Associate Professor Emeritus
ECE MECOP Advisor
Electrical & Computer Engineering

3123 Kelley Engineering Center
Corvallis, OR 97331-5501
Phone: 
(541) 737-2984
Fax: 
(541) 737-1300
E-mail: 
tkp@eecs.oregonstate.edu

Education

  • B.S., Physics, Kansas State University, 1968
  • M.S., Solid State Physics, Iowa State University, 1969
  • Ph.D., Electrical Engineering, University of Illinois (Champaign-Urbana), 1975

Biography

Thomas K. Plant received a B.S. in physics from Kansas State University, his M.S. in solid state physics from Iowa State University, and a Ph.D. in electrical engineering from University of Illinois (Champaign-Urbana). His research interests are in fiber optic sensors, micromachining in technology and applications, electroluminescent display devices, optoelectronics (including photodetectors and diode lasers), and the optical properties of materials.

From 1975-1978, he worked at Hughes Research Laboratories as a member of technical staff. In 1978, he became an assistant professor at Oregon State University in the Department of Electrical and Computer Engineering. And in 1982, he became an associate professor in the department. Plant has also served as a visiting professor/researcher at a number of universities including, Sheffield University, United Kingdom; Ulm University, Germany; Helsinki Technical University, Finland; and Stuttgart University, Germany. He currently works at the School of Electrical Engineering and Computer Science at Oregon State University.

An IEEE Senior Member, Plant is also a member of the American Society of Engineering Education and the Optical Society of America, advising the Oregon State University student chapter of OSA. A member of Sigma Xi, he is a former Intel Fellow and previous winner of the Oregon State College of Engineering Loyd Carter teaching Award.

Research Interests

Research Areas
Fiber optic sensors; micromachining technology and applications; electroluminescent display devices; optoelectronic devices (photodetectors, diode lasers); optical properties of materials

Research Description
My research interest areas are optoelectronic materials and devices and microscale fabrication and devices. I try to always collaborate with researchers from industry or other departments to make my research relevant to problems of immediate interest and to make it interdisciplinary in nature.

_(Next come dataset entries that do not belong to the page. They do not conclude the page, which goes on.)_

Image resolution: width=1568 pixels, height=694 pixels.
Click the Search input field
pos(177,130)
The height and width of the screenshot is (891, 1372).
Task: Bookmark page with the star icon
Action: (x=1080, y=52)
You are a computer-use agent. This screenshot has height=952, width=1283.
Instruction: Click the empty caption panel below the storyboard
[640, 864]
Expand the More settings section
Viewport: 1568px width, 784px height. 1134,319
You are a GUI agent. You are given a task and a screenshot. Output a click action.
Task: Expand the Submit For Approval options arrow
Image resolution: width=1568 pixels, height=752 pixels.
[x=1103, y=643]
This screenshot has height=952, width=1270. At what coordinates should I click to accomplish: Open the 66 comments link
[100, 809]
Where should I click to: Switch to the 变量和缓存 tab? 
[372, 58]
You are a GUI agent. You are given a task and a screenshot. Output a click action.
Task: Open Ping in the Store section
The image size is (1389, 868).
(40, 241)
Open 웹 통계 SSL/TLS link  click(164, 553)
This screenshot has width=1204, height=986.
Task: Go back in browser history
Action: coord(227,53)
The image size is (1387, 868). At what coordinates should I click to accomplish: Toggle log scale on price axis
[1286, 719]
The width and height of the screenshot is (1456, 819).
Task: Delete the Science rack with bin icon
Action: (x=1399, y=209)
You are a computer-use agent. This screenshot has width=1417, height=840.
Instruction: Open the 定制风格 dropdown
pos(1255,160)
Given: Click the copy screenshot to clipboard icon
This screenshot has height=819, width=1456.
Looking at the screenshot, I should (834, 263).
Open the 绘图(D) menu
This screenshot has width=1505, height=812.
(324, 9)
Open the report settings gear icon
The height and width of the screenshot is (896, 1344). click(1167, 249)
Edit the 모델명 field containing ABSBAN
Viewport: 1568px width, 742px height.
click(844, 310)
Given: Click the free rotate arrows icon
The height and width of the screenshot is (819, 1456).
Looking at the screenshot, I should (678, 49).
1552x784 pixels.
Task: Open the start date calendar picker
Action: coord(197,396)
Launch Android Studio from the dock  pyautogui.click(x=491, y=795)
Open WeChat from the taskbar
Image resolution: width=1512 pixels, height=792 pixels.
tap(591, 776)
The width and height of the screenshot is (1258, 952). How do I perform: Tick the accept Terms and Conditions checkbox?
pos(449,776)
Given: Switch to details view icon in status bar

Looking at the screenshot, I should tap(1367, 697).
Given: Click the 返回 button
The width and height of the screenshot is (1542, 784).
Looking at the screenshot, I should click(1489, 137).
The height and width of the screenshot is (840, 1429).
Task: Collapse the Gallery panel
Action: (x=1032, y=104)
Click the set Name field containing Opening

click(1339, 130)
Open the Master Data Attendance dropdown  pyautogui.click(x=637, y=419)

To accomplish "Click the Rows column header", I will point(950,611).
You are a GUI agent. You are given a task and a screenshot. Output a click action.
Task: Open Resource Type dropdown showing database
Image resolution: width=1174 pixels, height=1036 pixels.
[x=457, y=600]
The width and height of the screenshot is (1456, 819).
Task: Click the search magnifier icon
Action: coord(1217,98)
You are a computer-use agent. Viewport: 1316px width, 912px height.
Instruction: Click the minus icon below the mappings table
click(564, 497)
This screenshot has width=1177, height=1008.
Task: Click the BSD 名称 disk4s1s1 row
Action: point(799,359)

My optoelectronics research is currently aimed at making novel fiber Bragg gratings (FBGs) and applying them to sensitive sensor systems for strain, humidity, etc. We have developed a process for making high-temperature FBGs that work up to 600C making them useful for monitoring the curing of composite materials for lightweight spacecraft and airplanes. We are also working with Horticulture to develop a new portable optical probe for accurately measuring the chlorophyll, nitrogen, and water content of trees and plants.

In the microfabrication area, we are collaborating with several interdisciplinary teams of the OSU Center for MECS (Microscale Technology for Energy, Chemical, and Biological Systems) in research on novel cytosensors (living-cell-based) for chemical and biological agents and also on devices for miniature fuel cells and highly efficient portable coolers. We use deposition and etching equipment normally used in semiconductor research and apply it to unconventional materials such as thin metal foils or plastic sheets. We also have to develop expertise in fabricating transparent ITO heaters and electroplated contacts. This research is truly interdisciplinary in nature bringing together faculty from ECE, ME, IME, ChE, BioE, Chemistry, and Physics.

Applications of Research
My research is applicable to many different areas such as horticulture (optical chlorophyll, nitrogen, and water sensor), civil engineering and aviation/space (fiber strain sensors), environmental assessment and cleanup (microscale sensors and chemical processors), energy (fuel cells and portable coolers), etc. There are so many challenging problems out there to be worked on, and optical electronics and microfabrication apply to nearly all of them.